東京にひっそりと息づく非実在の犬について

f:id:nocooo:20120411193155j:image:medium
こないだ東京行ってきた。出張です。
東京に住んでる川村わむらもさんに最近良い展示見た?って聞いたらポロックがおすすめと返ってきたが、すでに閉館時間が迫っており。結局遅くまであいてる森美術館へ。イ・ブル展見てきたよ。

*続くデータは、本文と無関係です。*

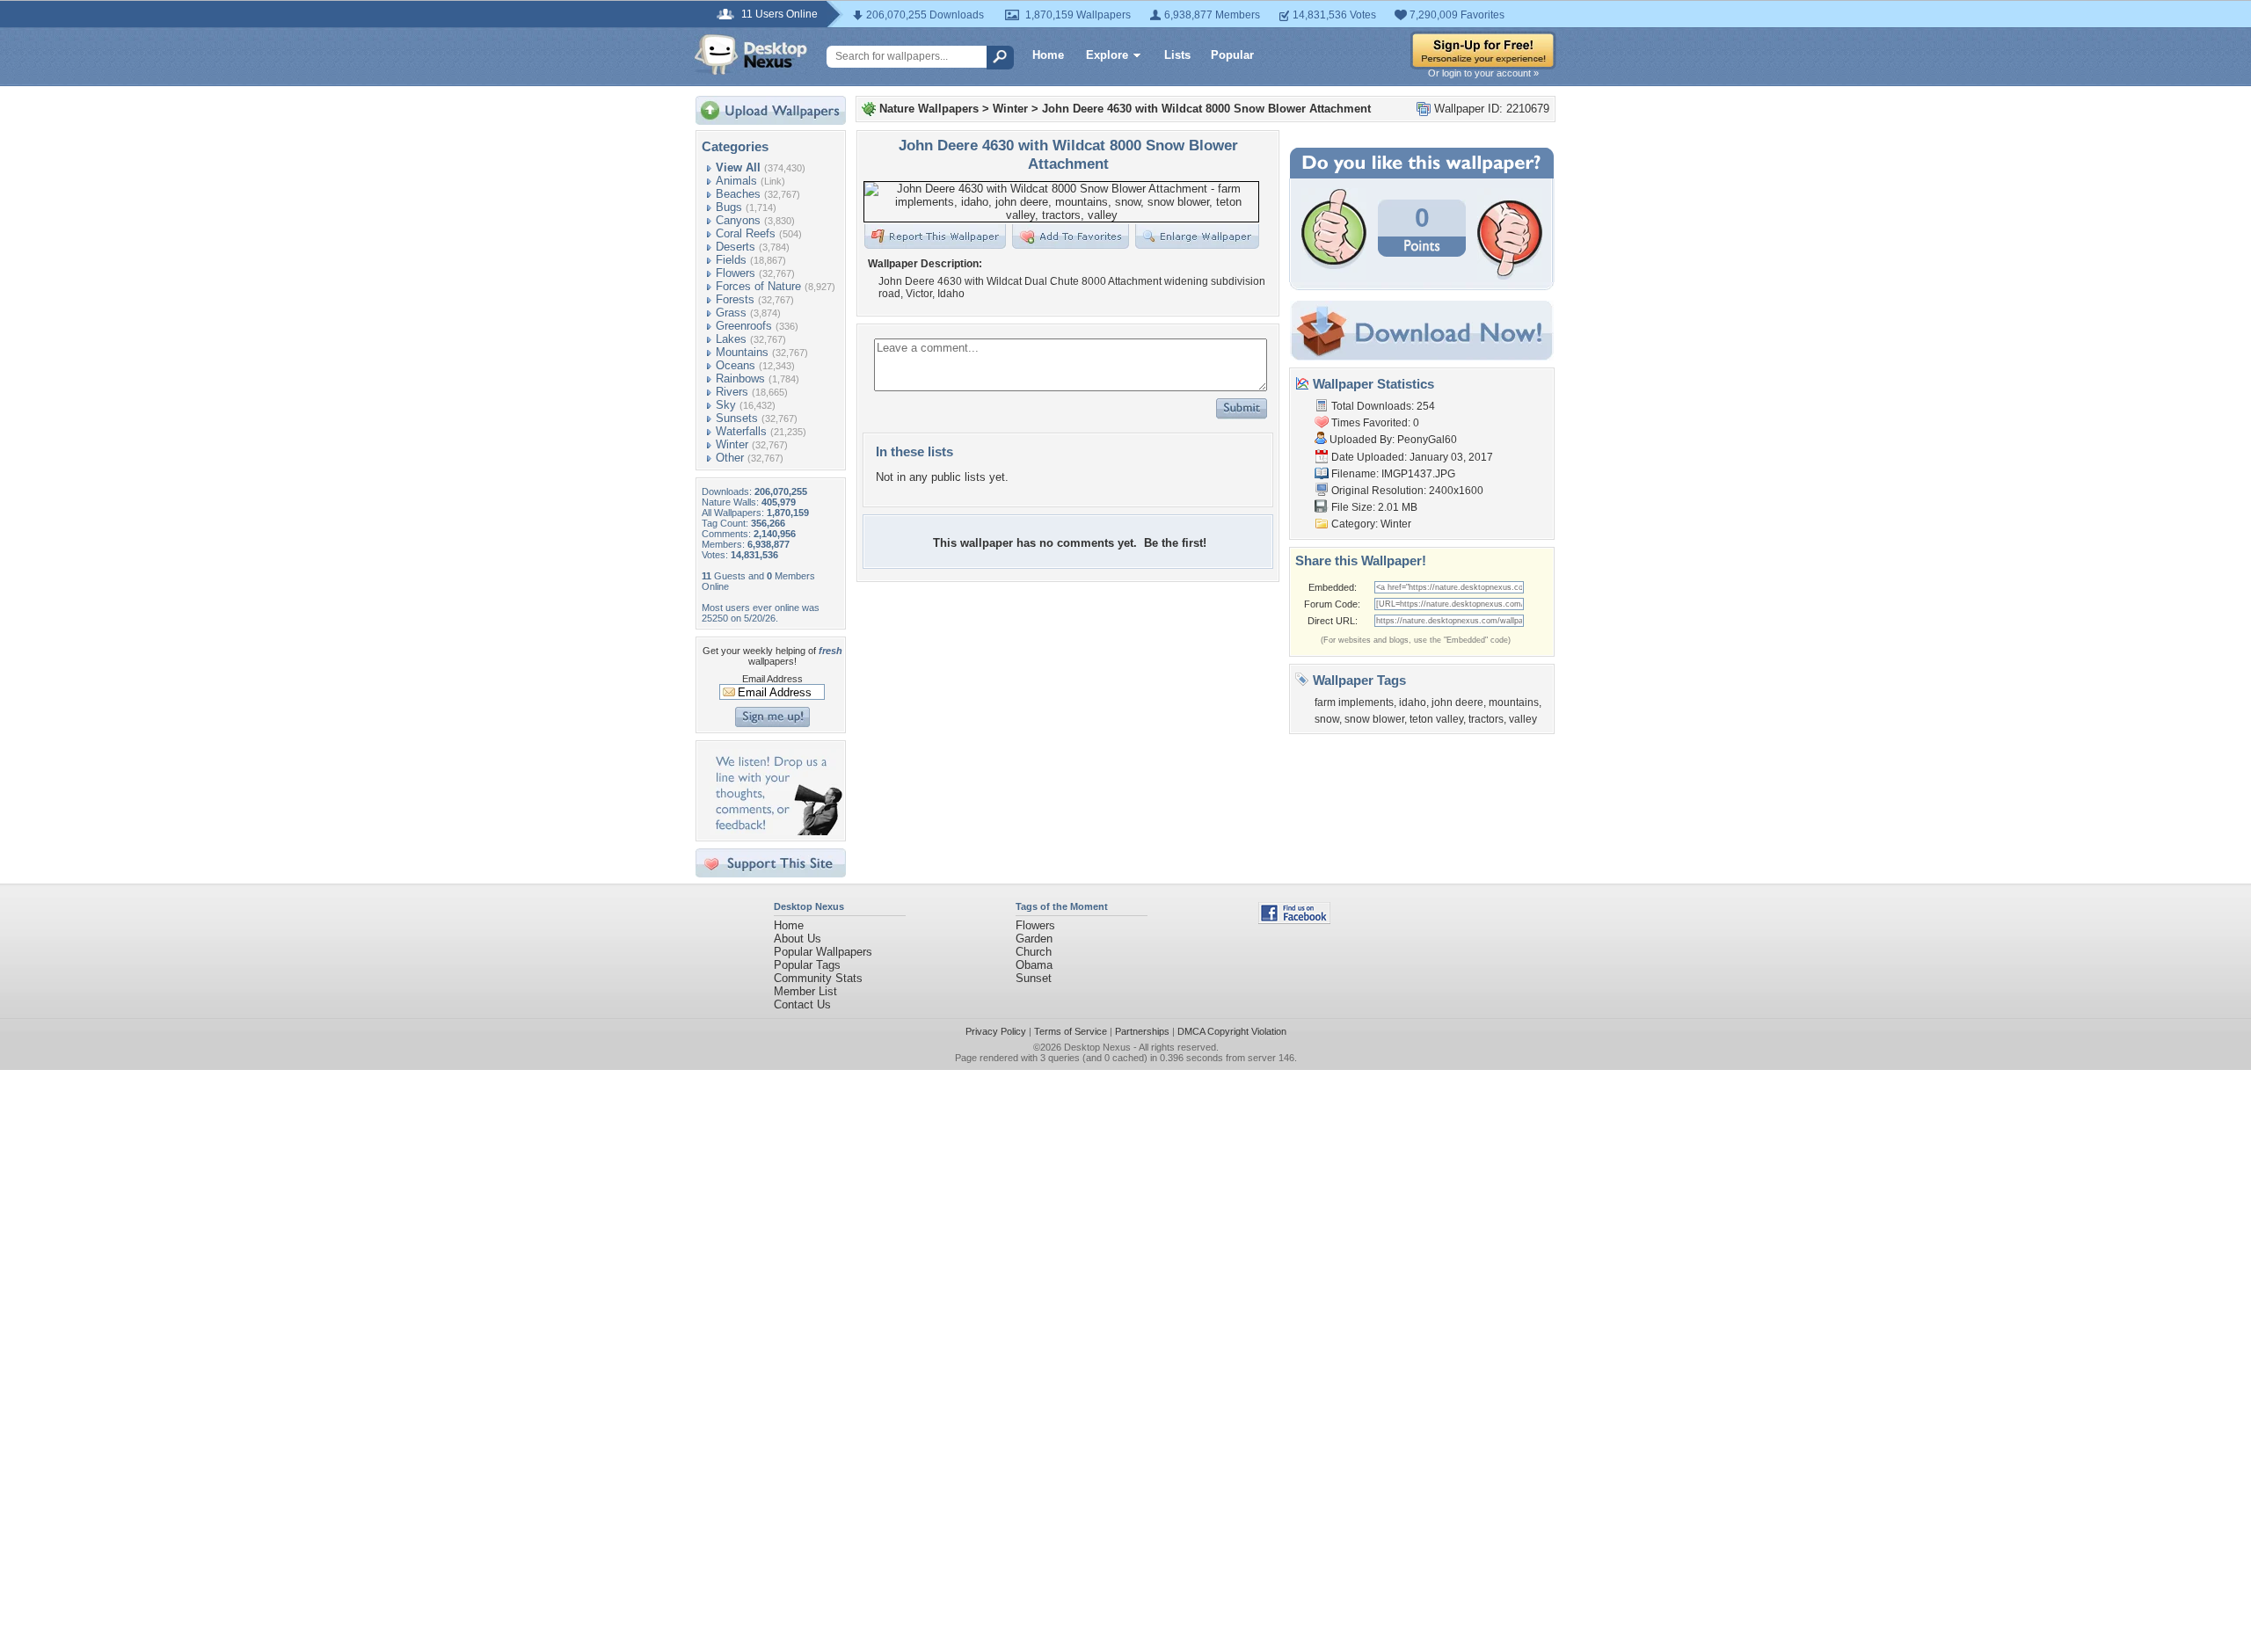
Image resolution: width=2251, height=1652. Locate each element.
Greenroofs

http://www.mori.art.museum/contents/leebul/
犬の作品があるんだ。夜空の星屑をあつめて出来たような犬がうなだれるような姿勢で、キラキラ光る破片を吐き出し続けている。大きな窓一面に見える夜景に向かって。それはまるで我が身を削って東京の夜の輝きをひっそりと作り続けているように見えて、寂しくて少し泣いた。みんなも会いに行ってあげて。ほんとうに寂しそうなんだ。

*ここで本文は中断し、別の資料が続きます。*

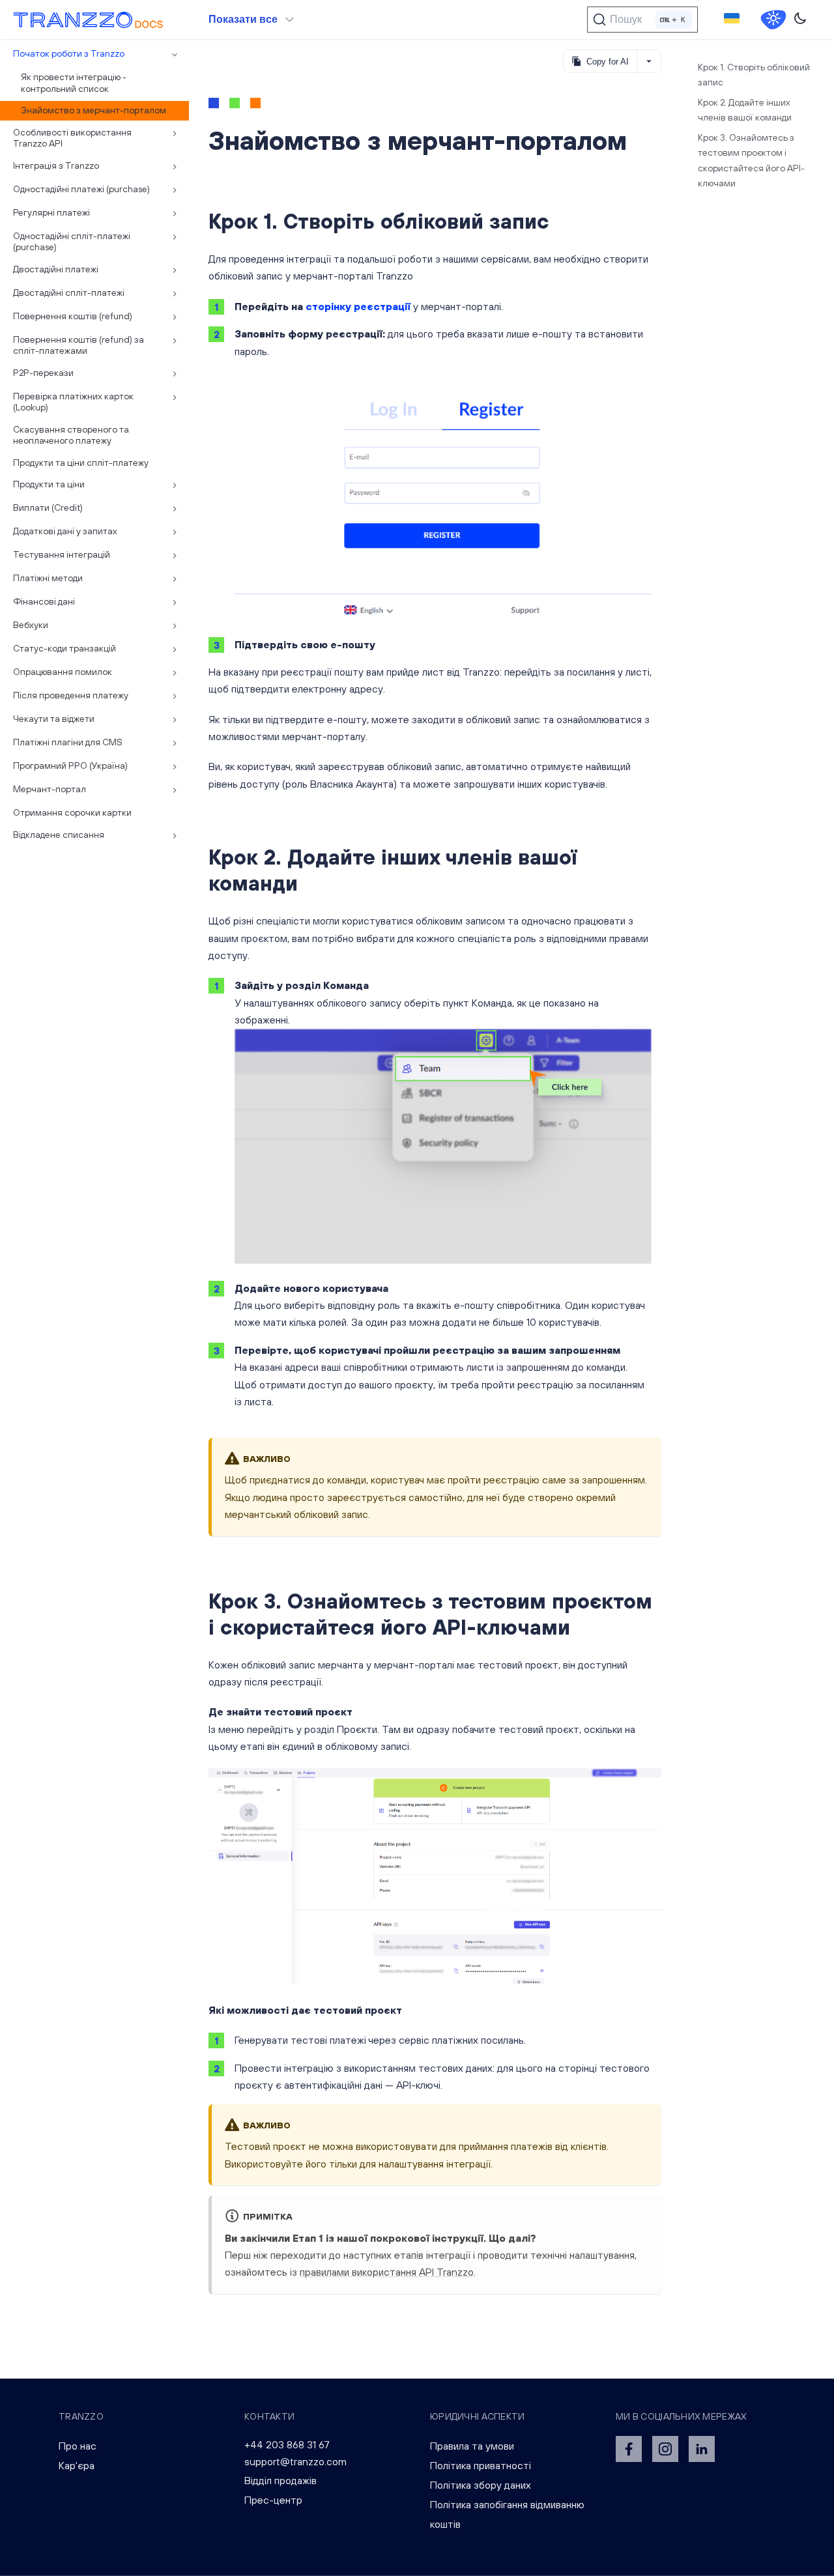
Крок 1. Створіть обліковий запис (754, 74)
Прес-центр (273, 2500)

そして、なにもこの犬のために私は泣いているのではないということに気付く。おそらくは、どこか遠くへ駆けていってしまった青くてふわふわの犬のために。遊びつかれて乗った京葉線の車内でふと我に返りそっとネズミ耳のカチューシャを外すみたいに、もとの人間の姿になって今も都会のどこかで暮らしているのだろう。
たまには、犬だった頃のことを思い出すのだろうか。いずれにせよ、もう私の知ったことではないのだろうけど。